The influence of Robert Moses on the area is the source of some controversy. Would you describe it?
Controversy is too weak a word. Even today, and probably until the end of time, people will be arguing about the impact of Moses’s Cross Bronx Expressway on this part of the borough. Many people maintain that the expressway was largely responsible for problems the southern half of the Bronx faced during the last part of the twentieth century. The ramming of a major highway through residential neighborhoods along and near the Grand Concourse was clearly destructive and highly traumatic. But the forces that brought trouble to these neighborhoods were many and complicated and involved much more than the highway, devastating as it was.
Could you elaborate on what happened during the last three decades of the twentieth century?
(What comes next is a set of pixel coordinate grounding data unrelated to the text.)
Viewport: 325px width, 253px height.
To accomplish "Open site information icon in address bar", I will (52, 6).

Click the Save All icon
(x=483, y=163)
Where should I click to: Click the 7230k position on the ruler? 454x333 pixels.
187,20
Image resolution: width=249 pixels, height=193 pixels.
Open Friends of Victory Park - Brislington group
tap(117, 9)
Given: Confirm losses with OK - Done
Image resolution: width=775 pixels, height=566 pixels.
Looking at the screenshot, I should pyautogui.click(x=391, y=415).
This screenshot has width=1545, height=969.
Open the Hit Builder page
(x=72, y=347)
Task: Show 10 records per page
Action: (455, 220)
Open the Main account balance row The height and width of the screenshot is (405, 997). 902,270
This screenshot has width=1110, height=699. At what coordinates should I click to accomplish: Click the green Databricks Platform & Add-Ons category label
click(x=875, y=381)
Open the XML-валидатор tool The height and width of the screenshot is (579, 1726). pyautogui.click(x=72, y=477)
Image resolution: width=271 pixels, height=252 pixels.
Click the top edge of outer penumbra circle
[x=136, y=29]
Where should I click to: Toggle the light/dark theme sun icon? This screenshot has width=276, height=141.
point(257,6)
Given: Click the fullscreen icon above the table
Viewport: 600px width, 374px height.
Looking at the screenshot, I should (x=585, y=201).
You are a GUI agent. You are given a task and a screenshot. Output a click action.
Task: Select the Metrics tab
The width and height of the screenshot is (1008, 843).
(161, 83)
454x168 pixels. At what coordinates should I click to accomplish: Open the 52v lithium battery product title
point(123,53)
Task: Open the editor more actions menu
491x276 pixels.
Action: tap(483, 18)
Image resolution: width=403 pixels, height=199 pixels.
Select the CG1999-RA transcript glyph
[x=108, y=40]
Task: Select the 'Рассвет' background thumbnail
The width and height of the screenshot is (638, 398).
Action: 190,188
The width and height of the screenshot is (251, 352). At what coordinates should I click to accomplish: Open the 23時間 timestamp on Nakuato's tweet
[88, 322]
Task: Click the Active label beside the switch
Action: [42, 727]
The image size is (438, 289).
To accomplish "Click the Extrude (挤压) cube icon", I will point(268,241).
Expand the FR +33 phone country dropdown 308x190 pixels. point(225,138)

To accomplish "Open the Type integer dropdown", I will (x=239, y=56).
So many things happened. The city overall was changing in profound ways during those years, and the Grand Concourse was no exception. This street, which represented so much for so long, fell victim to broader forces that were making it increasingly hard for urban neighborhoods to survive. Money and political power were being directed to the suburbs. Jobs that for generations had supported working-class families were disappearing. Racism was a major factor, and so was public and private indifference. And because change swept through the area so quickly, its effect was especially traumatic; residents said it was as if the Grand Concourse had been transformed “overnight.” It hadn’t, but it felt that way.